▶ _Dokument_:
• • • • • • •
Schloss Gottorf: Joana Vasconcelos stellt ihre Walküren aus
Joana Vasconcelos macht feministische Kunst, die eine rundum sinnliche Erfahrung ist. Jetzt zu sehen und nicht zu verpassen im Schloss Gottorf.
Niki de Saint Phalle hatte ihre Nanas, Joana Vasconcelos hat ihre Walküren, riesige Skulpturen aus Stoffen, Spitzen, Stickereien, Wolle, Pailletten, Perlen, Federn und LEDs, die gerade erst in den Uffizien hingen – neben Werken von Leonardo da Vinci, Michelangelo oder Caravaggio. Doch man muss nicht nach Italien reisen, um diese beeindruckende, im übertragenen und wortwörtlichen Sinne große Kunst zu sehen: Was eben noch in Florenz hing, ist aktuell ganz nah im Schloss Gottorf in Schleswig, in der Schloskapelle, im Kreuzstall, in der Reithalle und in weiteren Räumen. „Le Château des Valkyries“ ist die erste große Schau von Vasconcelos in Deutschland.
Mit de Saint Phalles Nanas verbindet Vasconcelos, dass beide mit ihren voluminösen Plastiken (de Saint Phalle) und Installationen (Vasconcelos) die starke, selbstbestimmte, ungehemmt weibliche Frau und die Body Positivity feiern. Nicht zufällig ist der Begriff Barock bei Vasconcelos von zentraler Bedeutung: Barocke Opulenz und Sinnlichkeit verbinden sich bei ihren Walküren mit selbstbewussten Statements von Weiblichkeit, Emanzipation und Feminismus. Vasconcelos arbeitet dabei stets mit Leuten zusammen, die auf ihrem Gebiet spezialisiert sind und bestimmte Techniken besser beherrschen als Vasconcelos selbst: Schlosser, Zimmerleute, Elektriker, Ingenieure, Architekten, Dokumentaristen oder Archivare; auch bei Kunsthandwerken wie Sticken, Nähen und Stricken sucht sich die Künstlerin Fachkräfte. Die traditionellen, portugiesisch geprägten Handwerkskünste arbeitet Vasconcelos in ihre zeitgenössische Kunst ein und gibt ihnen eine moderne Form.
Die Themen, die in Vasconcelos Arbeit einfließen, horchen am Puls der Zeit: Liebe, Leben, Tod, die Rolle der Frau in der Gesellschaft, der soziale Druck, Mutterschaft, Hausarbeit, Arbeit und Sexualität miteinander zu vereinbaren, die Unterordnung der Frau in der Kunstwelt. Die Kunst dazu ist nie verkopft: Zwei riesige Highheels aus Kochtöpfen, ein Kronleuchter als 25 000 Tampons, ein Herz aus rotem Plastikbesteck – Vasconcelos Kunst ist keinesfalls alltäglich, sie ist aber oft aus Materialien unseres Alltags gefertigt und bleibt somit trotz übergeordnetem Konzept besonders zugänglich und überraschend. Vasconcelos wichtigste Werte bei ihrer Kunst sind, Mitgefühl, Liebe und Toleranz, wie sie sagt.
• • • • • • •
▶ _Datenblock_:
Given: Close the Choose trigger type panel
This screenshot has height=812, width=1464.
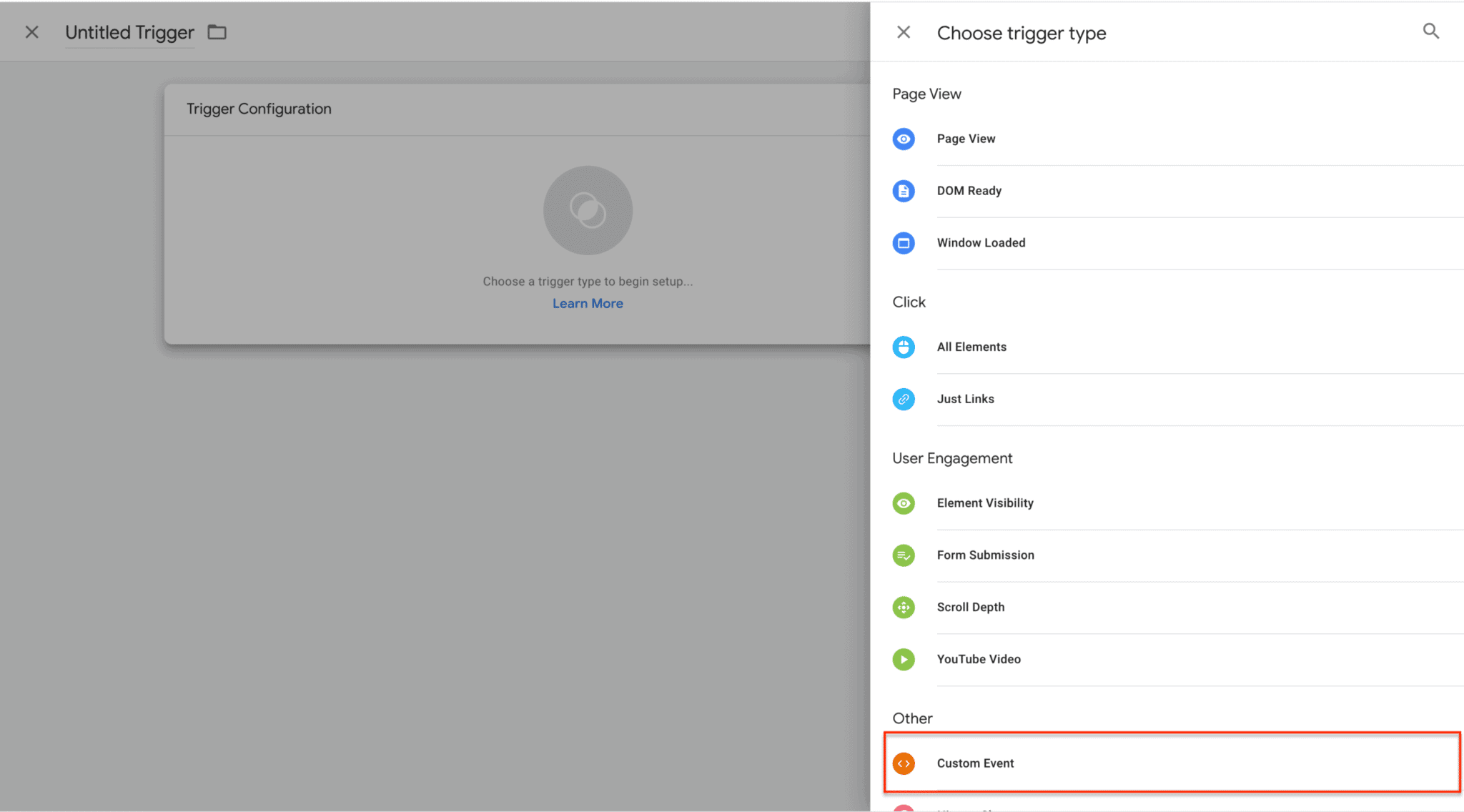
• • • • • • •
▶ _Schriftliche Anfrage_: Zitieren Sie aus dem Artikel über Joana Vasconcelos wortgetreu den Abschnitt, der mit den Worten „Niki de Saint“ einsetzt und mit „Vasconcelos in Deutschland.“ schließt.

▶ _Die Antwort_:
Niki de Saint Phalle hatte ihre Nanas, Joana Vasconcelos hat ihre Walküren, riesige Skulpturen aus Stoffen, Spitzen, Stickereien, Wolle, Pailletten, Perlen, Federn und LEDs, die gerade erst in den Uffizien hingen – neben Werken von Leonardo da Vinci, Michelangelo oder Caravaggio. Doch man muss nicht nach Italien reisen, um diese beeindruckende, im übertragenen und wortwörtlichen Sinne große Kunst zu sehen: Was eben noch in Florenz hing, ist aktuell ganz nah im Schloss Gottorf in Schleswig, in der Schloskapelle, im Kreuzstall, in der Reithalle und in weiteren Räumen. „Le Château des Valkyries“ ist die erste große Schau von Vasconcelos in Deutschland.